Cash Is King. An army may march on its stomach, but for companies, it’s liquidity that keeps the business going. For many companies, typical sources of liquidity, beyond cash flow from sales or other revenue, are (1) financing from banks or other secured lenders, (2) credit from vendors that can reduce immediate liquidity needs, and (3) when needed, loans from owners, investors, or other insiders.
When A Liquidity Crisis Hits. Companies in financial distress often find that their need for liquidity goes up just as the availability of traditional financing goes down. The borrowing base may shrink, the ability to get further advances may be cut off, and loans may go into default. Worse, new lenders may be unwilling to make loans given the distress. For many distressed businesses, revenues may also be declining and insufficient to cover expenses without additional financing. A liquidity crunch can quickly snowball into a liquidity crisis.
Insider Loans. Even if an owner, investor, or other insider might be open to making a loan, the company’s distress may raise a red flag because of the extra scrutiny often given to insider loans to a distressed company. Insiders may be concerned that if they make the loan, creditors or a bankruptcy trustee could later challenge it (and any security interest granted) in an attempt to recharacterize the loan as an equity contribution or have the debt equitably subordinated — and therefore never repaid — in a bankruptcy.
A Potential Solution: DIP Financing. A company in financial distress is probably already looking at a workout, restructuring, or sale of the business. Out-of-court workouts should be considered and may succeed. However, in the right situation a Chapter 11 bankruptcy can provide powerful options, including the ability to facilitate financing. If a company needs a loan but a potential lender is unwilling to make it, including because of concern about a legal challenge, the Bankruptcy Code offers a way to give the lender comfort that the loan will not be challenged, even if the lender is an insider or a potential purchaser.

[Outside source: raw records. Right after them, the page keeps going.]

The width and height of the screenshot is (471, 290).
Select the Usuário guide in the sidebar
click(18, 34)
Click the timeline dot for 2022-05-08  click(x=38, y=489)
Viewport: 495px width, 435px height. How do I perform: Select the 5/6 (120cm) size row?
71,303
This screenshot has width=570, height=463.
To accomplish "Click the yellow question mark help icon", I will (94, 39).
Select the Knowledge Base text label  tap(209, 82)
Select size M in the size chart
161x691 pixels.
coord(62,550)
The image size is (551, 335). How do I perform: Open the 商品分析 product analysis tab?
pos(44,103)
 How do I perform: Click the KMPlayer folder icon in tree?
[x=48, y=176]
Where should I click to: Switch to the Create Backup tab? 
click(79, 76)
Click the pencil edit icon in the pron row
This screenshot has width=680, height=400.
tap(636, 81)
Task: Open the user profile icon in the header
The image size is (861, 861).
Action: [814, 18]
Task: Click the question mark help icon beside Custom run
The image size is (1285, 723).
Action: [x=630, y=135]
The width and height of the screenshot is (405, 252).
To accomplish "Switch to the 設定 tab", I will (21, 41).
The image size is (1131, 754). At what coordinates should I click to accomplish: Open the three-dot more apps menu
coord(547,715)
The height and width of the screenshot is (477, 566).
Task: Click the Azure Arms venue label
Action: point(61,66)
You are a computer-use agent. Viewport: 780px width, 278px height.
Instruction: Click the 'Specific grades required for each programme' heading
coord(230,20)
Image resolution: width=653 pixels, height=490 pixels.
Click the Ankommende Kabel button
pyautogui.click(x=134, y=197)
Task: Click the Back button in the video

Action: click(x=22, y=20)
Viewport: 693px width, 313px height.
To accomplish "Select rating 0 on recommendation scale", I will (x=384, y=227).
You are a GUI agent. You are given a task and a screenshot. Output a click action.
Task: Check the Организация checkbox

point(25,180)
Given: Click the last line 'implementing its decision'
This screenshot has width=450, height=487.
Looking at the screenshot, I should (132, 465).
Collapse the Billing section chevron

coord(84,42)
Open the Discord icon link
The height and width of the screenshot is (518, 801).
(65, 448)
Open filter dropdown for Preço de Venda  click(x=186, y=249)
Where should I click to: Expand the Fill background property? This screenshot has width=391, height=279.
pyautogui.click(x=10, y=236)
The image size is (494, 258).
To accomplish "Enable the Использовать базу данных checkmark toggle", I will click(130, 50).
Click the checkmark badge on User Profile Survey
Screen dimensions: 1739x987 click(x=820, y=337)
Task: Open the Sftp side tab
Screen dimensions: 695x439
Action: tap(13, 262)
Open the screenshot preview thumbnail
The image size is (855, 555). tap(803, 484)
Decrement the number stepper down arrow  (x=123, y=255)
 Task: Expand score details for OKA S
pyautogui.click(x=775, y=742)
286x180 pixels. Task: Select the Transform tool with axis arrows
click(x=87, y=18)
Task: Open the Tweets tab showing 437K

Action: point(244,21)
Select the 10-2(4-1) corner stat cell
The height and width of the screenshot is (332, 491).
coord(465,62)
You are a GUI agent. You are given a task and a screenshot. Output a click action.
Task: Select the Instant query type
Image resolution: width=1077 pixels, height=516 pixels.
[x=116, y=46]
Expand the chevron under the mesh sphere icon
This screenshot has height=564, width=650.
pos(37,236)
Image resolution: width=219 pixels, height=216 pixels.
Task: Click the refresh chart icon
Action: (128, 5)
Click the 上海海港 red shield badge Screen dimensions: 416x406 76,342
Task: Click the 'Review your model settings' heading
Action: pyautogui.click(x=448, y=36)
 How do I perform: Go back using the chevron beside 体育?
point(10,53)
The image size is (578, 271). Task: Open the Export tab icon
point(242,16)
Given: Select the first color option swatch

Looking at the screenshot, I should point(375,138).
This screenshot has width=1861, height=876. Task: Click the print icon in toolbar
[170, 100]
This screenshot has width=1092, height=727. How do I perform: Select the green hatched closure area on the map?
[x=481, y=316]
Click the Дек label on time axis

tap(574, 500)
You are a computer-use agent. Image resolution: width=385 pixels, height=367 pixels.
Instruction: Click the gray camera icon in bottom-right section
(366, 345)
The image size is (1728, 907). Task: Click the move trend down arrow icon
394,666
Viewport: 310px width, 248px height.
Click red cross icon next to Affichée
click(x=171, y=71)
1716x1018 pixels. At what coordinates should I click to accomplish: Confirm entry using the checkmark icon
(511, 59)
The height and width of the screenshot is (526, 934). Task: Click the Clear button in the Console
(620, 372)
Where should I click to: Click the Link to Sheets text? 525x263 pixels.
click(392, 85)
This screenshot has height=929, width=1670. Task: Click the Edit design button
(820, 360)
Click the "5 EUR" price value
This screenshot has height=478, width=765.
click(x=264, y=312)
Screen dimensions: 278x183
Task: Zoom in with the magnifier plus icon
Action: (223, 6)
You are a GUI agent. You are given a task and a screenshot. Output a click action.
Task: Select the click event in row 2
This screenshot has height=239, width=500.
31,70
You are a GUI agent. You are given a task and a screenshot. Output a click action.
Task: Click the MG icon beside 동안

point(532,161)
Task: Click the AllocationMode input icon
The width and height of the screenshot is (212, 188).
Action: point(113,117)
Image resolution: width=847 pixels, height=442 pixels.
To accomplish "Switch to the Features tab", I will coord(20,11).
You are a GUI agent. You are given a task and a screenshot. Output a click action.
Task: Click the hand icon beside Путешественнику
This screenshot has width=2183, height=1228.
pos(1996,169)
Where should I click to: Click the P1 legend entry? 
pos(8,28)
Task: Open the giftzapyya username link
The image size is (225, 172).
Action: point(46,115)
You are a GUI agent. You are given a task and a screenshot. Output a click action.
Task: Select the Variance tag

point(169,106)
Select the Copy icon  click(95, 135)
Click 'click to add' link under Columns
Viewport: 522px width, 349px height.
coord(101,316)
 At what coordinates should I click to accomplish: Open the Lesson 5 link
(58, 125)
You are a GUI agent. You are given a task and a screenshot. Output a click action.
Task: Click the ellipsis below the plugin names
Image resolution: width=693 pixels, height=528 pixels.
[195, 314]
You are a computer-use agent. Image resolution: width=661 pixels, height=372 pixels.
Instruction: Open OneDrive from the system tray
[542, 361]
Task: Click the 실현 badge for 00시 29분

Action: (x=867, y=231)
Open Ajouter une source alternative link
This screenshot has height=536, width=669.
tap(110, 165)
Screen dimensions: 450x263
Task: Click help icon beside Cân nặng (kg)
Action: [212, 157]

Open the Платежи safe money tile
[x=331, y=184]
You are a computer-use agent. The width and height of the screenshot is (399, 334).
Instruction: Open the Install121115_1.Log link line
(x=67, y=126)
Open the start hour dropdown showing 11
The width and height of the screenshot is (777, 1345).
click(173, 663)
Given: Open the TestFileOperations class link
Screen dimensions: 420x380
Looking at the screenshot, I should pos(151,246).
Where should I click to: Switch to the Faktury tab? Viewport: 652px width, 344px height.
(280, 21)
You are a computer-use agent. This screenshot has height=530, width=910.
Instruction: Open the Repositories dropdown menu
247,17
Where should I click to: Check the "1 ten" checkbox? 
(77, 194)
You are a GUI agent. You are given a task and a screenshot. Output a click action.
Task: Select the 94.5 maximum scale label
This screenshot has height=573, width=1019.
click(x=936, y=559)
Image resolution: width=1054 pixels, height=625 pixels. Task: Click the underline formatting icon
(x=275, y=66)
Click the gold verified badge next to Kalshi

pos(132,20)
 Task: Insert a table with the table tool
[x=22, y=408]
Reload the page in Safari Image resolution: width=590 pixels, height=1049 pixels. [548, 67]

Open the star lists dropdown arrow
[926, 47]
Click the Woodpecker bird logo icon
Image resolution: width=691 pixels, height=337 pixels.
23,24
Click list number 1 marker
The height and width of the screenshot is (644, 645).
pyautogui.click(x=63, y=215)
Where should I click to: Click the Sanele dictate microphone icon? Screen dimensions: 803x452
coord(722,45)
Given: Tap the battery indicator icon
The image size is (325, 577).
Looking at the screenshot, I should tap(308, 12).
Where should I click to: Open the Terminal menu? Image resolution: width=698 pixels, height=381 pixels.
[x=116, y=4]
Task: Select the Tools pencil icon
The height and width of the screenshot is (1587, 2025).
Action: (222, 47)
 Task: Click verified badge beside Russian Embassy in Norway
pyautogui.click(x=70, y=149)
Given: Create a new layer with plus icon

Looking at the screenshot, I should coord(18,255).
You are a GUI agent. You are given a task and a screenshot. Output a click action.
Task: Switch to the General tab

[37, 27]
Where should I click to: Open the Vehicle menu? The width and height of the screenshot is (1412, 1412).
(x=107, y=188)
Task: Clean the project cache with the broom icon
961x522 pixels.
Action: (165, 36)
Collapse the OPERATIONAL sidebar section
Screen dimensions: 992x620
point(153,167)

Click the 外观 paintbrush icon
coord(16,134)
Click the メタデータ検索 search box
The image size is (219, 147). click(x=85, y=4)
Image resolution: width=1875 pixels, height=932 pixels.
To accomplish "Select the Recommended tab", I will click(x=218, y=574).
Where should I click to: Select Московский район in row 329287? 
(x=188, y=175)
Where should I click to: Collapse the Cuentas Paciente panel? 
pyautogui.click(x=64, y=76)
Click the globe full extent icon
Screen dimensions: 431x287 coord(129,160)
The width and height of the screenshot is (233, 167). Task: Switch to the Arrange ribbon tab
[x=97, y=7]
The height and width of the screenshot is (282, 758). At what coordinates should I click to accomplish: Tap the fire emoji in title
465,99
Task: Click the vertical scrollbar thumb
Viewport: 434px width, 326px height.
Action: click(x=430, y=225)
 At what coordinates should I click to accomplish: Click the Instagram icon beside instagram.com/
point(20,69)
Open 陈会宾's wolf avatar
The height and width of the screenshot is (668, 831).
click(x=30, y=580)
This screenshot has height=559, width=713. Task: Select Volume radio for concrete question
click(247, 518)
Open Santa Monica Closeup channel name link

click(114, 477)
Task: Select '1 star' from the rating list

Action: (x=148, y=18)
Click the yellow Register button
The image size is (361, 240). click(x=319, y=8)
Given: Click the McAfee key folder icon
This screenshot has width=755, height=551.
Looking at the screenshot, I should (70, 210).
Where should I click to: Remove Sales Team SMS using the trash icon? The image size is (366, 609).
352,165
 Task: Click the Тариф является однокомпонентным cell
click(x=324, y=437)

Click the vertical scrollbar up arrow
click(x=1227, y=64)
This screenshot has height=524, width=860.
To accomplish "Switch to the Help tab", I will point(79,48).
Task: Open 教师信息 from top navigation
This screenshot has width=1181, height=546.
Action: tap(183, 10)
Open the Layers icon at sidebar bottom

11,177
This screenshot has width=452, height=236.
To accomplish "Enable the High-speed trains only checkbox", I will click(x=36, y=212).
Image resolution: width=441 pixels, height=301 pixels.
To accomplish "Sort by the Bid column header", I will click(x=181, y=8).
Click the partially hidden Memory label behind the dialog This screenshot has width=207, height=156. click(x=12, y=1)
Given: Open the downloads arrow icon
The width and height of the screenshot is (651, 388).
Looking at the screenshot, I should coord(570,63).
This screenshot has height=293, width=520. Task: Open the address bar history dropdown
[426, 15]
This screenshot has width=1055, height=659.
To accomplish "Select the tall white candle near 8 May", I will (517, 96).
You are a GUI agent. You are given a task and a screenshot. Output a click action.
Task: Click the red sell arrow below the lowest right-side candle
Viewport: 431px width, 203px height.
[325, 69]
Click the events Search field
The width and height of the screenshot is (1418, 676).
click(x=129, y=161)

- To explore this further, we first need to review a little bankruptcy terminology. When a company files a Chapter 11 bankruptcy, the company’s management and board of directors remain in possession of its business (unless a trustee is later appointed). For that reason, the company in Chapter 11 is called a "debtor in possession" or a "DIP" for short. The special Chapter 11 bankruptcy financing is known by this acronym: DIP financing.
- When the debtor company has lined up a lender, it files a motion seeking Bankruptcy Court approval of the DIP financing. Typical DIP financing terms include a first priority security interest, a market or even premium interest rate, an approved budget, and other lender protections. Creditors have a right to object to the DIP loan, and may do so if the proposed lender is an insider, and the Bankruptcy Court will ultimately decide whether to approve it.
- If the company already has secured debt, to borrow funds secured by a lien equal or senior to the existing lender (often called "priming" the existing lender), the company either will need the existing lender to consent or will have to convince the Bankruptcy Court that the existing lender’s lien position will be "adequately protected" (essentially meaning that the existing lender will not be worse off if the DIP loan is approved).
- An existing lender itself may be willing to make a DIP loan, even if it has refused to make further advances outside of bankruptcy. In fact, when DIP loans are made they often come from a company’s existing lender. That lender may have its own reasons to use the DIP financing process, for instance, to finance a sale process on specific timelines or otherwise to enhance its position.
- Unlike a loan outside of bankruptcy, if the Bankruptcy Court gives final approval to a DIP loan and finds that the loan was made in good faith, the new DIP loan will no longer be subject to legal challenge. Put differently, with that approval in hand, a loan that could have been challenged outside of bankruptcy will not be subject to challenge inside of bankruptcy. That’s true even if the lender is an insider or a "stalking horse purchaser" seeking to buy the company’s assets.
- The takeaway is that while it isn’t easy, in the right case a distressed company may be able to use Chapter 11 bankruptcy’s DIP financing procedures to get the liquidity it needs, to run a sale process or finance a formal Chapter 11 restructuring, even if it could not get a new loan outside of bankruptcy.
Why Chapter 11? One of the key reasons companies file for Chapter 11 bankruptcy is because of the special legal protections it provides. For the company, those include the automatic stay and, in the right case, the ability to restructure its debts through a Chapter 11 plan of reorganization. Chapter 11’s protections for purchasers of assets can sometimes allow the seller to achieve through Chapter 11 a sale price that it never could have realized without bankruptcy. Likewise, Chapter 11’s DIP financing process for lenders may help the company generate liquidity — including from an existing lender, investor, or stalking horse purchaser — even if it could not do so outside of bankruptcy.
Conclusion. A company facing a liquidity crisis should get legal advice from an experienced restructuring and bankruptcy attorney to make sure it considers all options. A workout or other out-of-court restructuring may be able to solve the problem and get the business back on track. However, there are times when a Chapter 11 bankruptcy filing, despite its costs and disruptions, is the best tool in the toolkit. That’s especially true if Chapter 11’s DIP financing rules help a business access liquidity that it could not get outside of bankruptcy.